Steelers Draft History Under Tomlin – Running Back
With the 2014 NFL Draft coming up in a bit, and having finished taking stock of the Pittsburgh Steelers’ roster, it’s now time to look back and see how the team assembled the roster they currently have through the draft.
It would be most simple to set a dividing line at 2007, the year Mike Tomlin took over at head coach, so we will revisit the past seven drafts, encompassing 59 selections, to see how the team treated each position, and look into why that is.
The next position we’ll revisit is running back. As you can see below, the Steelers addressed the running back position in every draft from 2008 up through 2013, which accounts for all but Tomlin’s first year on the job, during which Willie Parker was still among the best running backs in the league.
2008 – Rashard Mendenhall – 1st round (23)
Even though Parker was still performing at a high level, Tomlin decided that he wanted to surround Ben Roethlisberger with offensive weapons, and that included a running back in the first round in Rashard Mendenhall.
Mendenhall was limited to four games as a rookie after getting knocked out for the year against the Ravens. After a stumble or two in his sophomore season, however, he took over the starting job from Parker and had some very successful games, rushing for over 1000 yards in 12 starts with a healthy 4.6-yard average. He followed that up with almost 1300 yards and 13 touchdowns the year after.
2011 was an up and down year, but it ended in a torn ACL, and he was never quite the same thereafter. In 2012, he kept having injury setbacks and ultimately was benched, and then suspended a game for not showing up.
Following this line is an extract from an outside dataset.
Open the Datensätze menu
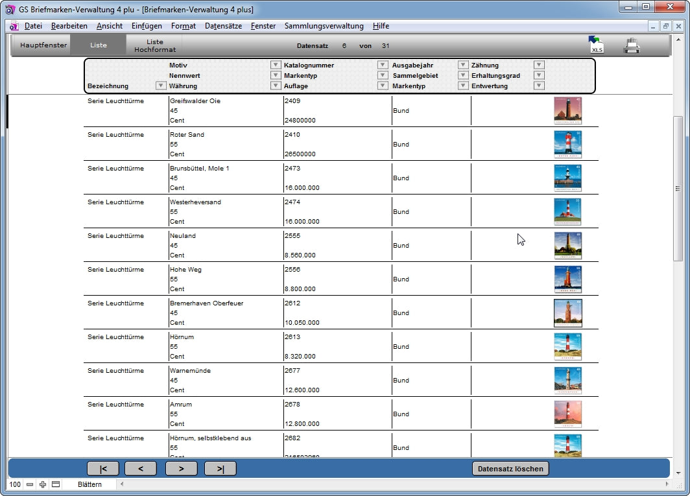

After playing out his rookie contract, he muddled through a season in Arizona before retiring just recently.
2009 – Frank Summers – 5th round (169)
Frank Summers was drafted to play the role of fullback. That plan was scrapped after suffering a back injury that ended his rookie season just 13 snaps in. David Johnson took over the fullback role and Summers didn’t make the roster the next year. He’s recently resurfaced in Buffalo, where played over 200 snaps last season.
2010 – Jonathan Dwyer – 6th round (188)
Jonathan Dwyer was certainly the most successful of the many running backs taken toward the back end of the draft for the Steelers recently. For his career, he’s rushed for 971 yards on 230 carries for a 4.2-yard per carry average, including two touchdowns, making six starts. He chose to try his luck in Arizona this year rather than re-sign with the Steelers.
2011 – Baron Batch – 7th round (232)
Baron Batch was supposed to be an elusive receiving back, and reportedly looked impressive during his rookie offseason, but he suffered a torn ACL before ever getting started. He looked far less impressive in his second year. He averaged just barely two yards per carry in limited snaps in 2012 and also dropped a wide open pass on a gadget play. He was released during the season and is now likely out of the league for good.
2012 – Chris Rainey – 5th round (159)
Chris Rainey seemed like he might be done after one season too, but the Colts have given him a second chance. With the Steelers, he seemed to go down instantly upon first contact on a regular basis. He was simply too small to run between the tackles. He had dynamic potential, especially as a returner, but it never coalesced. Plus he fumbled four times in 2012.
2013 – Le’Veon Bell – 2nd round (48)
After a number of failures to secure some quality depth at the back end of the draft, the Steelers finally went back to the top of the draft to find a running back, and came up with Le’Veon Bell, who seems to have the potential to become one of the better backs in the league.
After overcoming an injury that kept him out of the first three games, Bell started the other 13 and slowly built up steam as the season progressed. He is a good zone runner due to his excellent patience and has the ability to emerge as an every-down back with his receiving and blocking abilities. He has an impressive combination of size and agility, and he still has room to grow.